Ginger
- Beauty gives us a little interlude by telling us Ginger's story, which is very different from his own childhood. Or more like colthood? Well, you know. "If I had had your bringing up, I might have had as good a temper as you, but now I don't believe I ever shall" (7.2), Ginger says, explaining her bad habits. Do tell, Ginger.
- Ginger explains to Beauty that she was taken from her mother as soon as she was weaned and placed with other colts who didn't care for her. She didn't have a kind master, either: "The man that had the care of us never gave me a kind word in my life" (7.4). She says he wasn't cruel, just that he didn't pay attention.
- She was kept in a field where boys often threw stones at the colts, hurting one of them, and this made her decide that young boys were her enemies.
- Her breaking-in was rough, in contrast to Beauty's; as Ginger describes it, they taught her to use a bit and bridle by force, then kept her in a stall much too long without giving her a chance to run.

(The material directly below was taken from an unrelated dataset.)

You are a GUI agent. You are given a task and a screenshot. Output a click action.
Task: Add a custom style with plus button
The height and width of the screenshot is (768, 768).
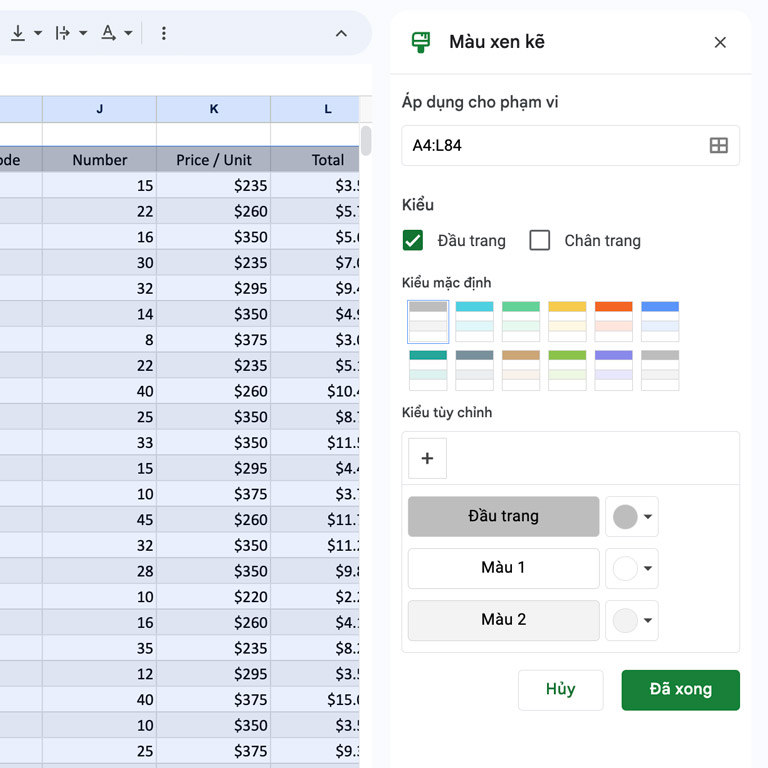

- Ginger thinks one of her masters, Mr. Ryder, could have been kind, but he'd passed the care of his horses to his son Samson, who wasn't gentle at all—"only hardness, a hard voice, a hard eye, a hard hand, and I felt from the first that what he wanted was to wear all the spirit out of me, and just make me into a quiet, humble, obedient piece of horse-flesh" (7.7).
- Ginger adds that he was probably a drunk, and that one day after he'd been drinking, Samson carelessly hit her hard with a rein while riding, causing her to rear up. He beat her for doing it, and she began to buck until she threw him. She was cut and injured by his beating, but no one came to help her.
- After a long day, Mr. Ryder found Ginger and at last began to care for her injuries. Ginger snapped at Samson when she saw him, and Mr. Ryder lectured his son for treating Ginger badly, saying, "a bad-tempered man will never make a good-tempered horse" (7.9). There's a truth bomb for you.